27 Nisan 2011 Çarşamba

BORNOZ RİSKİ



En baştan da başlasak konuşmaya, ortasından da dalsak hatta bitireceğimiz yere bile gelmiş olsak aynı şeyi konuşuyoruz. Aynı şeyi konuşacağız.

Son günlerde fazla düşünüyorum bir şeyleri. Bundan hoşlanmıyorum. "Tamam, bitti" dediklerimi geri getiriyorum kafamın içinde. Hayaletim hiç eksik olmuyor maşallah! Sonra onları kovalayım diye başka şeylere sarıyorum, daha beter oluyor işler. Ama en komiği, ben tam sarmanın ortasındayken onlar da gayet varlık olarak beliriveriyorlar bir yerlerde. Buyur buradan yak! Rahat bırakmam lazım kendimi, bir bunu biliyorum. Her şeyin sağını, solunu tartmaktan, muhasebesini yapmaktan vazgeçmem gerekiyor. Olan neyse olan o, benim de bunu kabul etmem gerekiyor. Kadın olmanın gereklerinden biridir normalde her söylenenin altında başka bir laf aramak, her hareketten anlam çıkarmak. O yüzdendir ki, iki kadın, bir adamın bir saniyesini alan bir kaş kaldırma hareketi üzerine yaklaşık dört saat yorum yapabilir. O hareketi yaparken aslında ne yapmak istediğini o adama söylesek her halde dumur olur. Ki büyük ihtimalle alnı kaşındığı için kaşını kaldırmış bile olabilir.

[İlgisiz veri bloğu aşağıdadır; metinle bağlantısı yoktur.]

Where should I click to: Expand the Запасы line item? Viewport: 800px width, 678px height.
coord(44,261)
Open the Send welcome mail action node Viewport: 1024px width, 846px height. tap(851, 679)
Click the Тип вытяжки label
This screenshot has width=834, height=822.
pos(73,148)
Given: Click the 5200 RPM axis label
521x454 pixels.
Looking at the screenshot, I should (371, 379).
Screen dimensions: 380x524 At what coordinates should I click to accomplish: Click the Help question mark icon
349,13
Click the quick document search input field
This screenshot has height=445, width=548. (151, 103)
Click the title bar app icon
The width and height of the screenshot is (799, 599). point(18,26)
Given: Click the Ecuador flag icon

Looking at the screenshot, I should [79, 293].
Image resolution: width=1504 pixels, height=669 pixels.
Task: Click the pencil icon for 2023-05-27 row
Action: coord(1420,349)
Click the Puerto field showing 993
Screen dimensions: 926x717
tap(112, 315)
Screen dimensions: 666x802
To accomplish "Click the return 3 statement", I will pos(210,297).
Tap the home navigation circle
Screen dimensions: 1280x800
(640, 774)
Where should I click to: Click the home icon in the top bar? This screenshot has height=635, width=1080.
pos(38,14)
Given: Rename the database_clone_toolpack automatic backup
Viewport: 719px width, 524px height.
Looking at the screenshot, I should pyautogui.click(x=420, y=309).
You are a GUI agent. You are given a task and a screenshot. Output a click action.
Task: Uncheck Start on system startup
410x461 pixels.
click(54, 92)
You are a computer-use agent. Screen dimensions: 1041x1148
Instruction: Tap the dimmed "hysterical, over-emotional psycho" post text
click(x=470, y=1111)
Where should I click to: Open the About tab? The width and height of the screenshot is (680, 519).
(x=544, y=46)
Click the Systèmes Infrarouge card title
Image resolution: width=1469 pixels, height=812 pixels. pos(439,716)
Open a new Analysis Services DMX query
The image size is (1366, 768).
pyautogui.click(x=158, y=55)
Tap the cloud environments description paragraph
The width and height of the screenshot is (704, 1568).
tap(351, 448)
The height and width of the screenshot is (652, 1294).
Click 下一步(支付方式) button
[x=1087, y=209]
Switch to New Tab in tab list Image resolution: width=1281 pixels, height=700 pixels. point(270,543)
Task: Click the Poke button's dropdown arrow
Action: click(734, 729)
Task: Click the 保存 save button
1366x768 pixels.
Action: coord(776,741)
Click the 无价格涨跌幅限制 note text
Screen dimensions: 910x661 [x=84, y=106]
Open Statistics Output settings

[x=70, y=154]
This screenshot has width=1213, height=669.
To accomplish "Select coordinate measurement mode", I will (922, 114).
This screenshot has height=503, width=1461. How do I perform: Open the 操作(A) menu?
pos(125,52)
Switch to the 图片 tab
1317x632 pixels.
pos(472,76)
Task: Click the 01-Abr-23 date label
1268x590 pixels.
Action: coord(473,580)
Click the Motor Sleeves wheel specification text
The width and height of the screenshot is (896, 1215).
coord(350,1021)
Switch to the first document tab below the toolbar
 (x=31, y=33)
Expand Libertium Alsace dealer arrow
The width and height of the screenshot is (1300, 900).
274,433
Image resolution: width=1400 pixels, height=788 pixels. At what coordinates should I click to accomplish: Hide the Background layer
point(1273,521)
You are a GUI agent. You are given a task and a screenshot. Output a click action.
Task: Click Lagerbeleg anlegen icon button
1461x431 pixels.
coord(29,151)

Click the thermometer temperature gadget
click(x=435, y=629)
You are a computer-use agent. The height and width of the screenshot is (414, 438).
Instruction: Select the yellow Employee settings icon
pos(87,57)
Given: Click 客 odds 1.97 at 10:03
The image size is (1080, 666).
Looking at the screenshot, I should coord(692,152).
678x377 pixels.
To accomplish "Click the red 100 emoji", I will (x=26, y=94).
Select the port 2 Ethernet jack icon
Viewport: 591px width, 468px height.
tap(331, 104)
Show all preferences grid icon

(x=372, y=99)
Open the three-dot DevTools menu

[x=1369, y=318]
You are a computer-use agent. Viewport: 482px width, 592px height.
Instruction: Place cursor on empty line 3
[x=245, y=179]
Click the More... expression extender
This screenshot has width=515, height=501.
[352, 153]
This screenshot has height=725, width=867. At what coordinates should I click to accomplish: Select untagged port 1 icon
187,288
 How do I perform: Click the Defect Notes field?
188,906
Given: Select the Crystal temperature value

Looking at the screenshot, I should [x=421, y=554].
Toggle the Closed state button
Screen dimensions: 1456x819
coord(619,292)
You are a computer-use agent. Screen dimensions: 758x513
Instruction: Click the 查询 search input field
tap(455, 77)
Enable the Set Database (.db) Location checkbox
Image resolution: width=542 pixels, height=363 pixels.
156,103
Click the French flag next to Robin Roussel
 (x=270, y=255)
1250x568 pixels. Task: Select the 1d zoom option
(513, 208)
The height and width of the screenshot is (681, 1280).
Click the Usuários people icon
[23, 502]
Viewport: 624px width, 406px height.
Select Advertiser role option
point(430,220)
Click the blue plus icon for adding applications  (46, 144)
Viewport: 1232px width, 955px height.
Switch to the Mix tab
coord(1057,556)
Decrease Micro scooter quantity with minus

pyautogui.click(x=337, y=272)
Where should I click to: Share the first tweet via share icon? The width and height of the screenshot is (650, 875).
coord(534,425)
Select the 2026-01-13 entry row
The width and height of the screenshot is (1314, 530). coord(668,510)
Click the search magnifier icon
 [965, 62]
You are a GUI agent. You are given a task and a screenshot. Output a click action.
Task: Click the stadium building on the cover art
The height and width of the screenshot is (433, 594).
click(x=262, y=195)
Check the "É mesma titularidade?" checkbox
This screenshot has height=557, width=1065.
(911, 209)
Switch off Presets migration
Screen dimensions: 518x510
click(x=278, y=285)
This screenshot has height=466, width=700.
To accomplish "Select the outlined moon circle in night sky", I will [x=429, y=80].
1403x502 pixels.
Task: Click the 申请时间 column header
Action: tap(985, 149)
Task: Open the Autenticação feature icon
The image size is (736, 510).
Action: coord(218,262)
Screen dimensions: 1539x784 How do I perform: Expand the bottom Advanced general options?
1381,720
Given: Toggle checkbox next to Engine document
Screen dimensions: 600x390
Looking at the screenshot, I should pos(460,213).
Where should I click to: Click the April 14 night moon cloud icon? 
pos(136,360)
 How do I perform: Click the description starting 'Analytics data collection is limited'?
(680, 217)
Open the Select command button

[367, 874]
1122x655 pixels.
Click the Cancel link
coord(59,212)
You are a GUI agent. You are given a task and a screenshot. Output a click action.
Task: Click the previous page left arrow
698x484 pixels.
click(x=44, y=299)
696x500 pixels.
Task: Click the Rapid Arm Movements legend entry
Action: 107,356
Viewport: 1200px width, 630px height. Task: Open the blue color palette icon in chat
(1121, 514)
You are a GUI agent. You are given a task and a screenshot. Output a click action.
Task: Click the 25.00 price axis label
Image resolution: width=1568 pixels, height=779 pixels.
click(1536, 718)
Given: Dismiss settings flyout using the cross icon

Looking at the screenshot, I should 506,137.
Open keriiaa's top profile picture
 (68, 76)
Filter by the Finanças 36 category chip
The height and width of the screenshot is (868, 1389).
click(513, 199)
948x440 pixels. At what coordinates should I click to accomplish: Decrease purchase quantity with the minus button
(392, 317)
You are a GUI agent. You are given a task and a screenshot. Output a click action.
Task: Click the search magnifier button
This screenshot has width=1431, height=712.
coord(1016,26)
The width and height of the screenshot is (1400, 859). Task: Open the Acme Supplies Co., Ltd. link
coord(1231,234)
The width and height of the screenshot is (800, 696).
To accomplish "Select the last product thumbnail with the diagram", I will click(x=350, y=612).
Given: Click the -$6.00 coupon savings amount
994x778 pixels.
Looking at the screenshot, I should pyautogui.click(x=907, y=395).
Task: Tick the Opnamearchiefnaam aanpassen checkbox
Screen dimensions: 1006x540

En eskisinden en yenisine kadar hikayelerin hepsi aynı güzergahta işliyor.

İlk günden beri ona kendimi anlatmaya çalışMıyorum. Çalışmıyorum çünkü ben kimseye kendimi anlatmak istemiyorum. Anlatacak bir şey de yok ki anasını satayım! Her şey ortada... Hem anlamak istiyorsa o anlasın. Ben zaten çok zor değilim. Ha ama şu var; bazı yönlerden göründüğümden daha karışığım. Bir şeyleri sürekli basite alma çabam da o karışıklık zaten. Karman çorman olmaya o kadar müsatim ki; her şeyi bu kadar basit tutma derdim tamamen bu yüzden. Bana kurulan herhangi bir cümleden öykü yazabilirim. Herhangi bir bakıştan; gecelerce uyumadan hemen önce ve sabahlarca uyanır uyanmaz aklıma getireceğim resimler çizebilirim. Hayır, daha önce yaptım ondan biliyorum.
İlk günden beri onu anlamaya da çalışMıyorum. Çalışmıyorum çünkü anlamamı istediği kadarını anlatıyor zaten. E anlattıklarını da anlıyorum zaten. Zaten zaten... Anlamadığımı ya da anlamayacağımı sandıklarını ise ona bırakıyorum. Kendimi paralayarak "ben hepsini anlayabilirim" konuşmaları yapmıyorum artık. Yaptım da ne oldu daha önce? Anladığımı sandıklarımı bile yanlış anladığımı fark ettirdiler bana sadece.

En tuhafı bir şey olacakmış gibi dursa da hiç bir şey olmayacağını bildiğiniz durumlardır.

Bu "kayan eksen" muhabbeti bana hiç yardımcı olmadı. Bornoz falan da giymeyeceğim bundan sonra ben, çok riskli.